Depeche Mode – "Love, In Itself"

"Love, in Itself", canzone della band britannica Depeche Mode, fa parte dell'album "Construction time again" del 1983. ebbe un certo riscontro commerciale.

I suoni diventano spietati e cupi, si usano campionatori intensificati con toni industriali, metallici, acuti e profondi che attingono a tematiche trasgressive e provocatorie.

Si evince dal testo della canzone che l'amore ora non basta più per essere felici, occorrono altri espedienti per affrontare la realtà del tempo, le varie tematiche che ogni giorno si presentano. Dall'età dell'adolescenza, della spensieratezza si passa a quella della maturità, la vita ora si presenta rude e amara.

Il singolo è una metafora del cambiamento della band, l'armonia s'intensifica, vengono inseriti suoni di tamburi, strumenti a percussione e acustiche metalliche non comuni.

Le tonalità si fanno cupe e oscure e così i testi dei brani caratterizzando i Depeche Mode per la loro propensione verso la moda Dark, derivato dal punk, sia nello stile sia nell'abbigliamento, caratteristica del movimento gotico per la sua inclinazione ad opporsi contro la società definita corrotta.

Si può assimilare questo cambiamento al passaggio dall'adolescenza alla maturità, durante il quale si acquisiscono più coscienza di se stessi, esperienza e nuovi comportamenti di vita durante i quali ogni uomo consegue competenze e qualità necessarie per assumere le responsabilità di adulto.

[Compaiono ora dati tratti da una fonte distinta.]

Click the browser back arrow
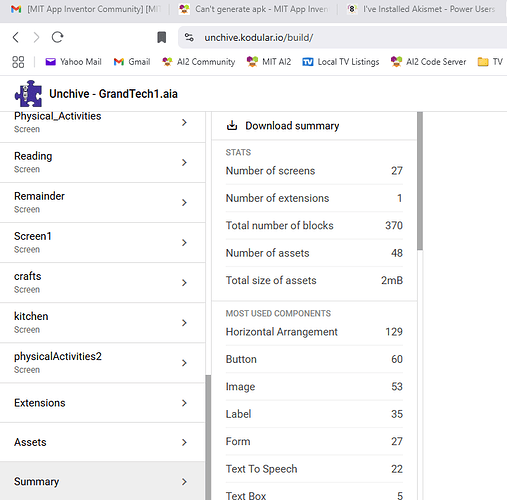This screenshot has height=500, width=507. coord(16,37)
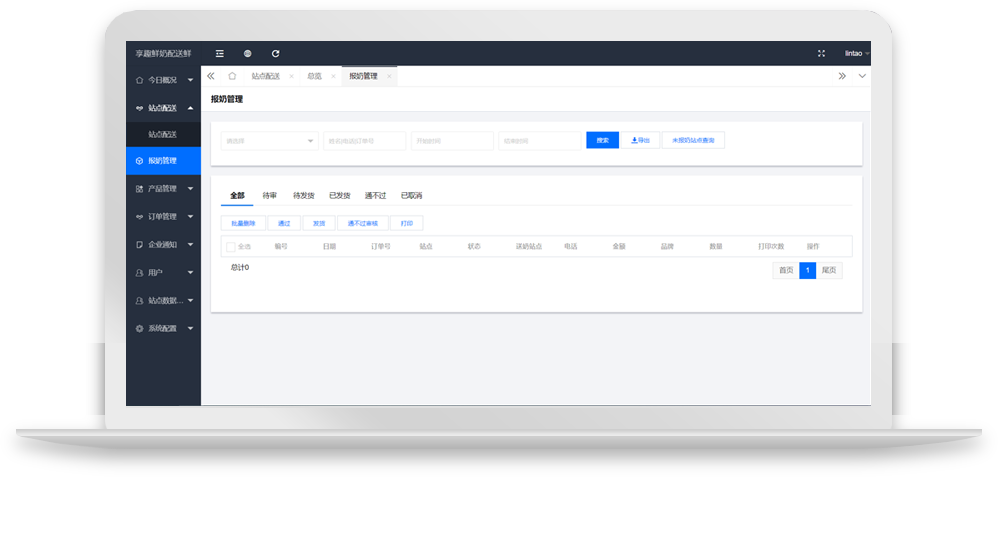
Task: Click the globe icon in top bar
Action: pos(247,53)
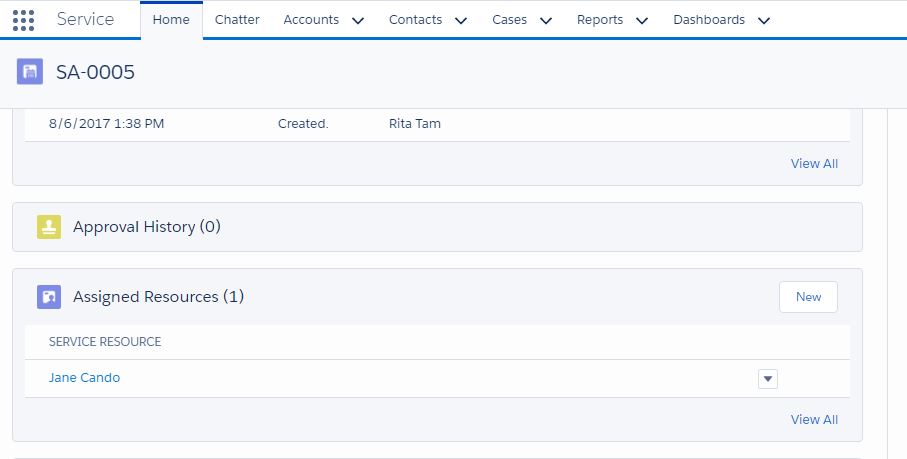907x459 pixels.
Task: Open the Jane Cando service resource link
Action: 84,378
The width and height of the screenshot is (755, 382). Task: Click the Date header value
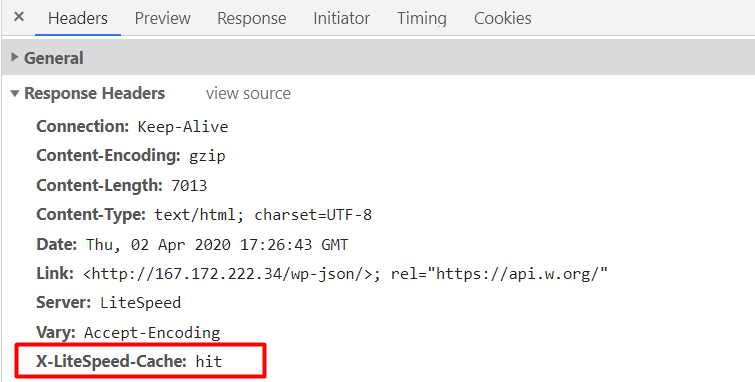217,245
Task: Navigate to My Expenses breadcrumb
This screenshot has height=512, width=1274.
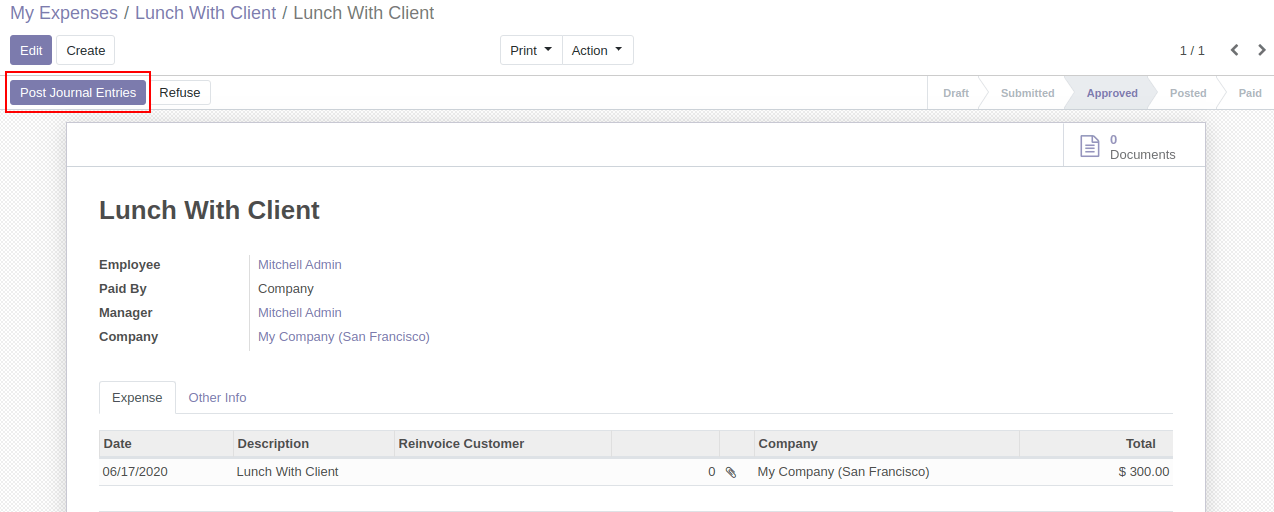Action: pos(64,13)
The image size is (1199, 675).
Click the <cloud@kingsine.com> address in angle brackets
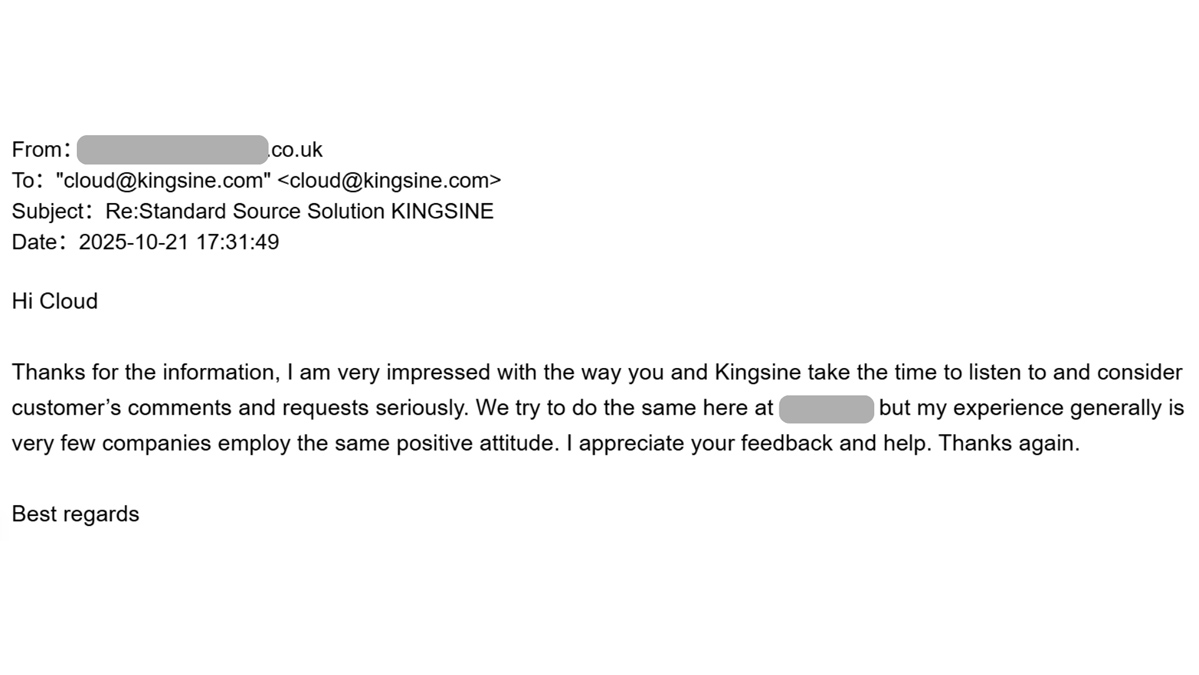(x=389, y=181)
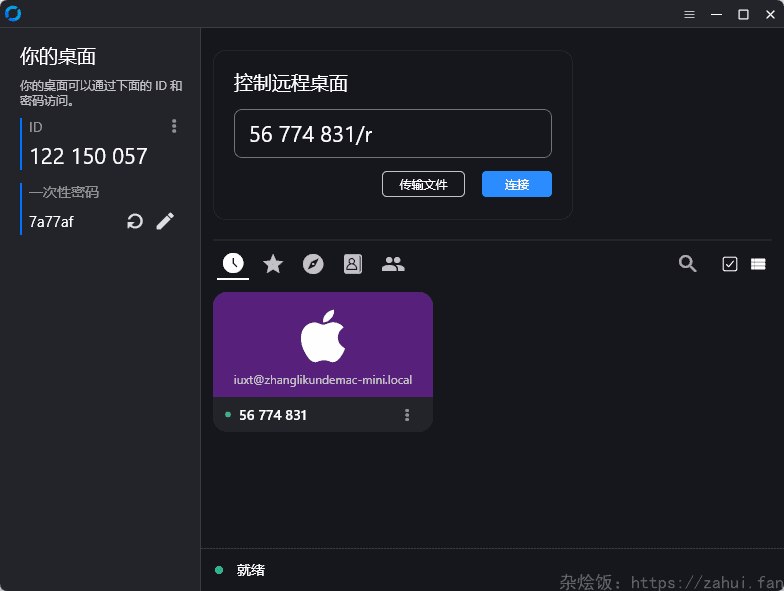784x591 pixels.
Task: Toggle multi-select checkbox for peers
Action: 730,264
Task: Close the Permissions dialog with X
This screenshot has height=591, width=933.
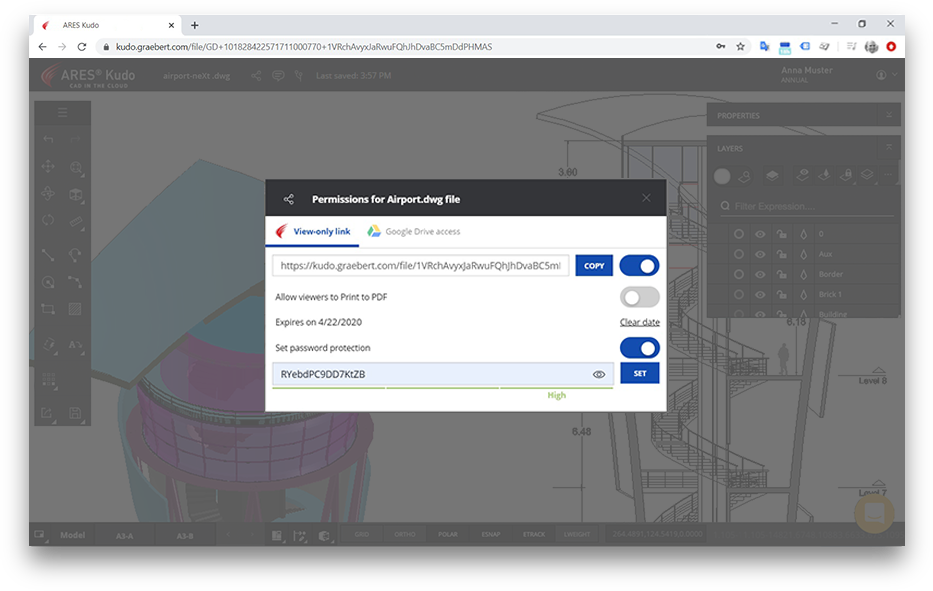Action: [646, 199]
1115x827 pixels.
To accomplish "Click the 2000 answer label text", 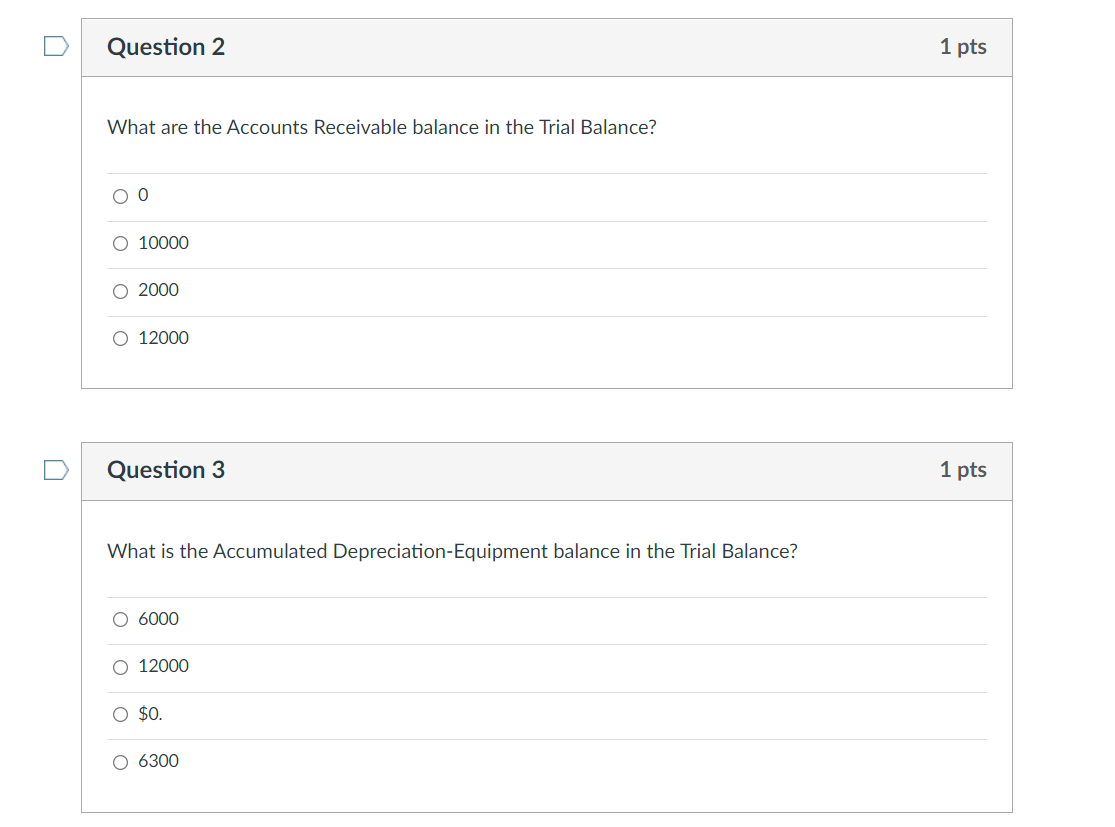I will pos(158,290).
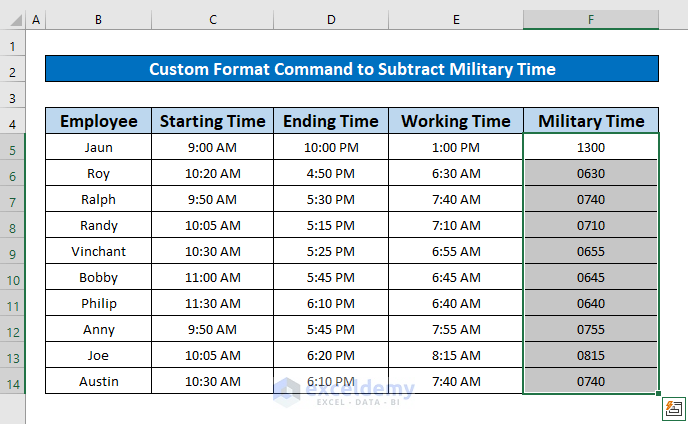Click the Employee header cell

(x=98, y=121)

Le emozioni s'intensificano e anche il proprio atteggiamento muta verso il mondo che ci circonda e verso se stessi. Si acquisisce una maggiore autonomia che permette di avventurarsi verso nuove attività ed adottare altrettanti stili di vita.

Le certezze ormai acquisite vengono messe in discussione dinanzi all'incertezza del futuro.